K Prokop ¹, M Smitka ¹, M von der Hagen ¹, G Hahn ², H Ikonomidou ¹

¹Technische Universität Dresden, Klinik für Kinder- und Jugendmedizin – Neuropädiatrie, Dresden, Germany
²Technische Universität Dresden, Klinik für Kinder- und Jugendmedizin – Radiologie, Dresden, Germany

Congress Abstract

Aims: There have been reports on relapses after herpes simplex encephalitis (HSE) occurring within 1–4 months after antiviral treatment. Two pathomechanisms thought to be involved are viral reactivation or an autoimmune process.

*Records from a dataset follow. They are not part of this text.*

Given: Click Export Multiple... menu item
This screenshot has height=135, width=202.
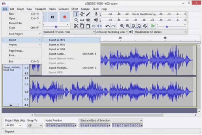Looking at the screenshot, I should [x=59, y=68].
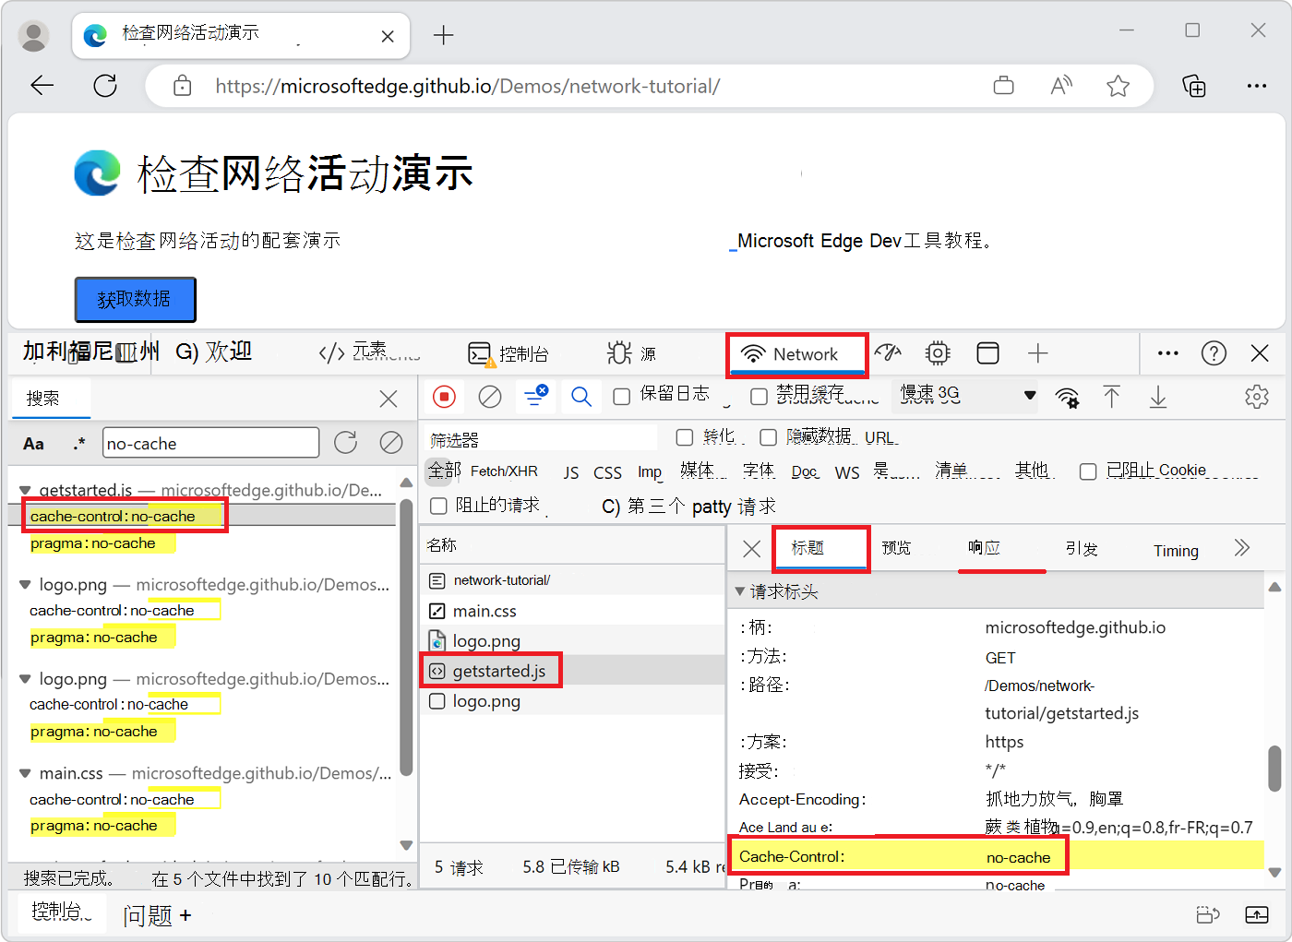Open DevTools settings gear
Viewport: 1292px width, 942px height.
pyautogui.click(x=1257, y=396)
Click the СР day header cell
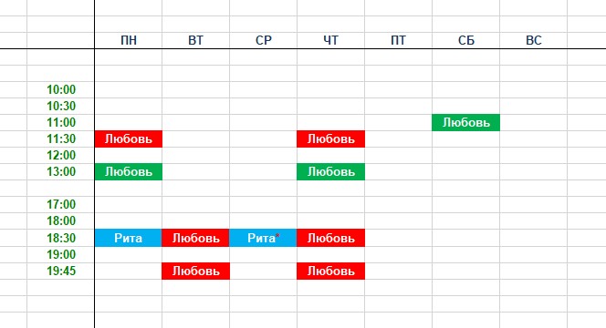Image resolution: width=606 pixels, height=328 pixels. pyautogui.click(x=263, y=40)
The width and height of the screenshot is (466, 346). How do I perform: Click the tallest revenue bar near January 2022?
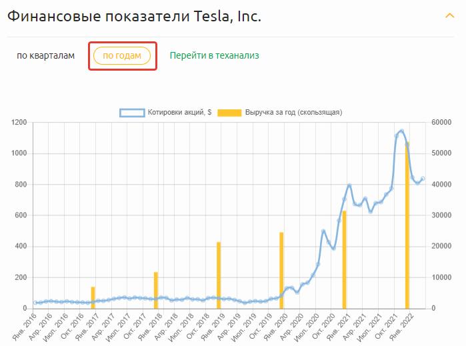(407, 225)
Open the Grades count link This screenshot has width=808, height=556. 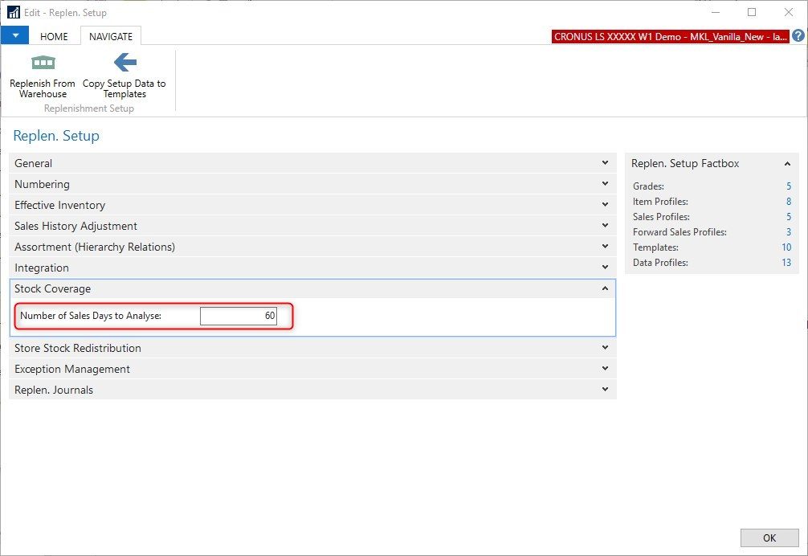(788, 186)
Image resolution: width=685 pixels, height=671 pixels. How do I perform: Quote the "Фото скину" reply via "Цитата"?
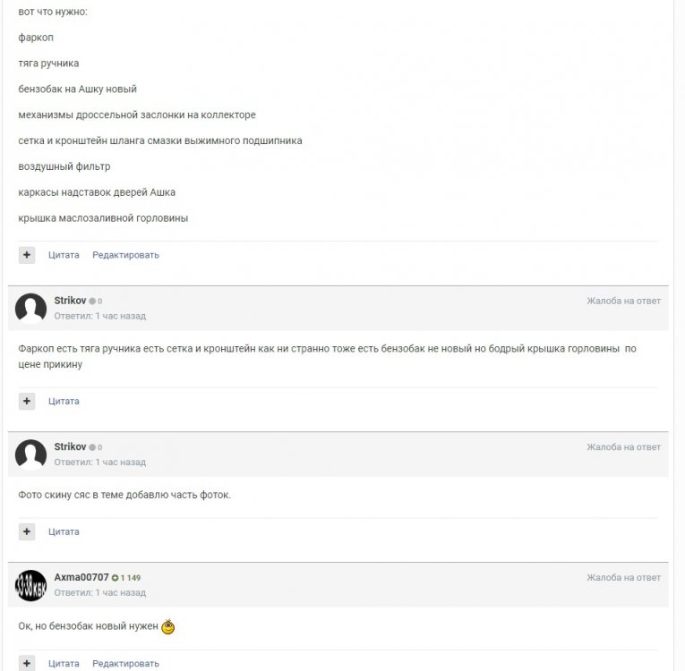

Case: We report on a 14 year old female school student with unremarkable past medical history, who presented with fever and headache in May 2008. In the following days she became agitated, confused, encountered speech difficulties and enuresis. She developed edema of the legs and pericardial effusion. In the CSF Herpes PCR was negative, but there was increased cell-count and protein and an elevation of Herpes simplex IgG on subsequent lumbar punctures. The MRI showed cortical hyperintense lesions involving both temporal lobes, basofrontal and insular regions (mainly of the right hemisphere) and the anterior part of the corpus callosum. Treatment and follow up. Following treatment with intravenous aciclovir for 4 weeks acute symptoms i.e. fever, headache, edema subsided. Our patient was discharged to rehabilitation with impairment of memory and attention, anomic dysphasia, dyscalculia, impulsive behaviour, lack of distance, anosmia and hypogeusia. While in rehabilitation our patient showed intermittent enuresis again, persistent behavioural abnormalities, multifocal paresthesias and pain sensations (face, arms, legs, abdomen). A second hospitalisation showed a tremendous increase of Herpes simplex- IgG in CSF, progressive demyelination and development of an atrophic, cystic encephalomalacia. After treatment with immunoglobulines and methylprednisolon she showed remarkable improvement.

Conclusions: Following an acute encephalitis, our patient manifested clinical, laboratory and radiological signs which were consistent with an HSE relapse. However, there was no symptom-free interval between the two phases of her disease. In addition, the effectiveness of immunglobulines and methylprednisolon suggest that a postinfectious autoimmune-mediated process after HSE complicated her disease course.